Take the records below and copy them exactly.

Stored data entries

________________________

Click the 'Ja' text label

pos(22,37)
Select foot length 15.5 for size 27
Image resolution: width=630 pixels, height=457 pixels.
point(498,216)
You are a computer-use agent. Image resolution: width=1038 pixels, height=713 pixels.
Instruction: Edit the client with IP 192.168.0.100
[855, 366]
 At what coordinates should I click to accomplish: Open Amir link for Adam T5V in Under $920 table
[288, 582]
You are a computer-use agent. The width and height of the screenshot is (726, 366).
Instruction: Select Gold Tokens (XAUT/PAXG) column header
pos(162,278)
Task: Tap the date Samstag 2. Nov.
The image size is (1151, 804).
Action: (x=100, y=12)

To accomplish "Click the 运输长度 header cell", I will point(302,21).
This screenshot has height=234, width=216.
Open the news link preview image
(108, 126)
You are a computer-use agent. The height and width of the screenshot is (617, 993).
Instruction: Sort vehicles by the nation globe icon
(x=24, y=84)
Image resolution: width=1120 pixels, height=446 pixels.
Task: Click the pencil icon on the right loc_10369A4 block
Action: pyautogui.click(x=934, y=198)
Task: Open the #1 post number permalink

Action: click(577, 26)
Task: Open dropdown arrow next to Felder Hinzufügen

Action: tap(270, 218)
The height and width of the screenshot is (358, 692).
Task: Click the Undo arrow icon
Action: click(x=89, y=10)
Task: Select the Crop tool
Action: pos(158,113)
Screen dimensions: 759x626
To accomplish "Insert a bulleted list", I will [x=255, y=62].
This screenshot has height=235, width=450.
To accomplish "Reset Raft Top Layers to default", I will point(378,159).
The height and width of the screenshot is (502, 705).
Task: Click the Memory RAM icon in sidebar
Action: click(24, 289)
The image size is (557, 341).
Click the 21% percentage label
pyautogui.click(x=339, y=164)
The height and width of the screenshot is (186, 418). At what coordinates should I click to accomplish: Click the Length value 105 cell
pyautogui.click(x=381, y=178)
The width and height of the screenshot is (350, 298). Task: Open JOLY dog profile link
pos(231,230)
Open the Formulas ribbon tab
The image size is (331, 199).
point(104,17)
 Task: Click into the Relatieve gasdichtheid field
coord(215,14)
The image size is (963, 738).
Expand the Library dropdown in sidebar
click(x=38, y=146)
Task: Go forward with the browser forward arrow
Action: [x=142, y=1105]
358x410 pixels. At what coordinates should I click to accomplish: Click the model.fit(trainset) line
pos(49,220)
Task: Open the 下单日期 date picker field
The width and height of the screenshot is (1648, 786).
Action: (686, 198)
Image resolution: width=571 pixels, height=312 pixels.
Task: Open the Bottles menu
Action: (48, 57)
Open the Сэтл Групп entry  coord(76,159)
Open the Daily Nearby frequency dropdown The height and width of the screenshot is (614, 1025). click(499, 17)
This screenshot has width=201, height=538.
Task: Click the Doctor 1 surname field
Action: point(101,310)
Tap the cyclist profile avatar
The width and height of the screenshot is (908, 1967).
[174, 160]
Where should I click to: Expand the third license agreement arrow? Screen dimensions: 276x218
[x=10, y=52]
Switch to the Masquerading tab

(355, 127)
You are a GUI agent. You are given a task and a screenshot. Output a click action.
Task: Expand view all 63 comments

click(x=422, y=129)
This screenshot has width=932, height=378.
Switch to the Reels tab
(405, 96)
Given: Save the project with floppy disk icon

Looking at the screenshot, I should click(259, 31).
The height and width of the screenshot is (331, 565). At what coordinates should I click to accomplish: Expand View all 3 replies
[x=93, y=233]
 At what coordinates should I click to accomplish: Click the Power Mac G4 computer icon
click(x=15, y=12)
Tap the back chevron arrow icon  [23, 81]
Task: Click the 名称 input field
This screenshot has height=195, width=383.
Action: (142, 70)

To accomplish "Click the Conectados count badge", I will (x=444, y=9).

________________________

▸ RESPONSE FOR THIS EXERCISE
Click the 'Ja' text label

pos(22,37)
Select foot length 15.5 for size 27
Image resolution: width=630 pixels, height=457 pixels.
point(498,216)
You are a computer-use agent. Image resolution: width=1038 pixels, height=713 pixels.
Instruction: Edit the client with IP 192.168.0.100
[855, 366]
 At what coordinates should I click to accomplish: Open Amir link for Adam T5V in Under $920 table
[288, 582]
You are a computer-use agent. The width and height of the screenshot is (726, 366).
Instruction: Select Gold Tokens (XAUT/PAXG) column header
pos(162,278)
Task: Tap the date Samstag 2. Nov.
The image size is (1151, 804).
Action: (x=100, y=12)

To accomplish "Click the 运输长度 header cell", I will point(302,21).
This screenshot has height=234, width=216.
Open the news link preview image
(108, 126)
You are a computer-use agent. The height and width of the screenshot is (617, 993).
Instruction: Sort vehicles by the nation globe icon
(x=24, y=84)
Image resolution: width=1120 pixels, height=446 pixels.
Task: Click the pencil icon on the right loc_10369A4 block
Action: pyautogui.click(x=934, y=198)
Task: Open the #1 post number permalink

Action: click(577, 26)
Task: Open dropdown arrow next to Felder Hinzufügen

Action: tap(270, 218)
The height and width of the screenshot is (358, 692).
Task: Click the Undo arrow icon
Action: click(x=89, y=10)
Task: Select the Crop tool
Action: pos(158,113)
Screen dimensions: 759x626
To accomplish "Insert a bulleted list", I will [x=255, y=62].
This screenshot has height=235, width=450.
To accomplish "Reset Raft Top Layers to default", I will point(378,159).
The height and width of the screenshot is (502, 705).
Task: Click the Memory RAM icon in sidebar
Action: click(24, 289)
The image size is (557, 341).
Click the 21% percentage label
pyautogui.click(x=339, y=164)
The height and width of the screenshot is (186, 418). At what coordinates should I click to accomplish: Click the Length value 105 cell
pyautogui.click(x=381, y=178)
The width and height of the screenshot is (350, 298). Task: Open JOLY dog profile link
pos(231,230)
Open the Formulas ribbon tab
The image size is (331, 199).
point(104,17)
 Task: Click into the Relatieve gasdichtheid field
coord(215,14)
The image size is (963, 738).
Expand the Library dropdown in sidebar
click(x=38, y=146)
Task: Go forward with the browser forward arrow
Action: [x=142, y=1105]
358x410 pixels. At what coordinates should I click to accomplish: Click the model.fit(trainset) line
pos(49,220)
Task: Open the 下单日期 date picker field
The width and height of the screenshot is (1648, 786).
Action: (686, 198)
Image resolution: width=571 pixels, height=312 pixels.
Task: Open the Bottles menu
Action: (48, 57)
Open the Сэтл Групп entry  coord(76,159)
Open the Daily Nearby frequency dropdown The height and width of the screenshot is (614, 1025). click(499, 17)
This screenshot has width=201, height=538.
Task: Click the Doctor 1 surname field
Action: point(101,310)
Tap the cyclist profile avatar
The width and height of the screenshot is (908, 1967).
[174, 160]
Where should I click to: Expand the third license agreement arrow? Screen dimensions: 276x218
[x=10, y=52]
Switch to the Masquerading tab

(355, 127)
You are a GUI agent. You are given a task and a screenshot. Output a click action.
Task: Expand view all 63 comments

click(x=422, y=129)
This screenshot has width=932, height=378.
Switch to the Reels tab
(405, 96)
Given: Save the project with floppy disk icon

Looking at the screenshot, I should click(259, 31).
The height and width of the screenshot is (331, 565). At what coordinates should I click to accomplish: Expand View all 3 replies
[x=93, y=233]
 At what coordinates should I click to accomplish: Click the Power Mac G4 computer icon
click(x=15, y=12)
Tap the back chevron arrow icon  [23, 81]
Task: Click the 名称 input field
This screenshot has height=195, width=383.
Action: (142, 70)

To accomplish "Click the Conectados count badge", I will (x=444, y=9).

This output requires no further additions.